Either local or systemic factors could be responsible for these reciprocal effects. In order to test whether systemic factors can support the regeneration of tissues in young animals and/or inhibit regeneration in old animals, the the paper by Conboy and colleagues of 2005 reported an experimental setup in which - in contrast to transplantation - regenerating tissues in aged animals are exposed only to circulating factors of young animals, and vice versa. Thus, they established parabiotic pairings between young and old mice (heterochronic parabioses), with parabiotic pairings between two young mice or two old mice (isochronic parabioses) serving as controls. In parabiosis, two mice are surgically joined, such that they develop a shared blood circulation with rapid and continuous exchange of cells and soluble factors at physiological levels through their common circulatory system.
Parabiosis was invented in 1864 by the physiologist Paul Bert in order to see whether a shared circulatory system was created. Clive McCay, a biochemist and gerontologist at Cornell University in Ithaca, New York, was the first to apply parabiosis to the study of ageing, but this technique fell out of favour after the 1970s, likely because many rats died from a mysterious condition termed parabiotic disease, which occurs approximately one to two weeks after partners are joined, and may be a form of tissue rejection.
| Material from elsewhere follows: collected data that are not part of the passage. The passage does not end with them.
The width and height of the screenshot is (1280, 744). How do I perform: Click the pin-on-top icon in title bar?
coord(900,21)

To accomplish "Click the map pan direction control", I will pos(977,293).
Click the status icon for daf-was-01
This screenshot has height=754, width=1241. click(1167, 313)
Only at the beginning of the 21st century, Irving Weissman and Thomas A. Rando at the Stanford University brought parabiosis back to life, to study the movement and fate of blood stem cells.
The Stanford group investigated muscle regeneration and liver cell proliferation in the parabiosis setting. Notably, parabiosis with young mice significantly enhanced the regeneration of muscle in old partners. The regeneration of aged muscle was almost exclusively due to the activation of resident, aged progenitor cells, and not to the engraftment of circulating progenitor cells from young partners. In the case of liver studies, and as in muscle, parabiosis to a young partner significantly increased hepatocyte proliferation in aged mice. As also in muscle, the enhancement of hepatocyte proliferation in aged mice was due to resident cells and not the engraftment of circulating cells from young partners.
From that start, the paper walks through more recent years of work, including the ongoing debate over whether GDF11 is or is not important in the effects of parabiosis, and the beginning of human trials of blood transfusion from young donors. It omits last year's findings that suggest dilution of harmful factors in old blood is the more important mechanism in parabiosis studies, possibly because it was written prior to that point. Papers can take a long time to make it through peer review to publication. Results from human transfusion studies are so far entirely unspectacular, which at the outset seemed to me a likely outcome given disappointing results in mice. Transfusion is quite different from parabiosis, but we should at least think that this might be telling us something about which mechanisms are more plausible.